Hi there. I am really happy using Dorico for composing. But there are two things I really would like to be able to do, and either they are not possible (yet?), or I am just not smart enough to find out how to do them.

I have some minimalist tendencies. In other words, I like to repeat stuff. And also, would love to be able to split my scores in visually identifiable blocks so I can move them around and try stuff out or to make sure I don’t lose track of the structure and to be able to plan stuff more efficiently. How easier this stuff gets, the less distraction from technical details.

For repeating, I can of course use start/end repeat, and also specify how many times I want to repeat something. But: literal repeats are boring! Therefore, it would be nice if I could use start/end repeat to create a structure, but then afterwards tell Dorico to write out the repeats literally, as if I wrote them out myself without the start/end repeat stuff.

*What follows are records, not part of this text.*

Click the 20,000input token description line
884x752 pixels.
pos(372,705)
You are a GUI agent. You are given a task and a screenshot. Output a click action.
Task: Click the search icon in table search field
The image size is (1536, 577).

If this were possible, I could later flesh out and vary details of the repeats to spice them up.

And for structure, it would be really cool if I could, for instance, color code slices of my score, and move these blocks around to rearrange them. In Cubase, I can split/join segments of midi data, label them and/or color code them. Someting like that! Since I like scores, and importing/exporting between Dorico and Cubase is not seamless (some information gets lost in translation; also, no copy&paste of midi data) I miss something similar in Dorico. Dorico of course lets you split flows. But rejoining them later after rearranging is not a breeze. It involves a lot of copy&pasting, and gets messy. (Where are my dynamics, tempo, metrum, etc.). And, to be honest. I like color coding stuff.

Does anybody have helpful ideas? Are there other composers who struggle with similar issues?

Yes, I work the same way. In practice I use Cubase to block out pieces, using aliases and the arranger to manage the structure and repeats. Then I use Dorico to do the proper score-writing.

For me to use Dorico for the blocking out it would essentially need to replicate a lot of functionality from Cubase.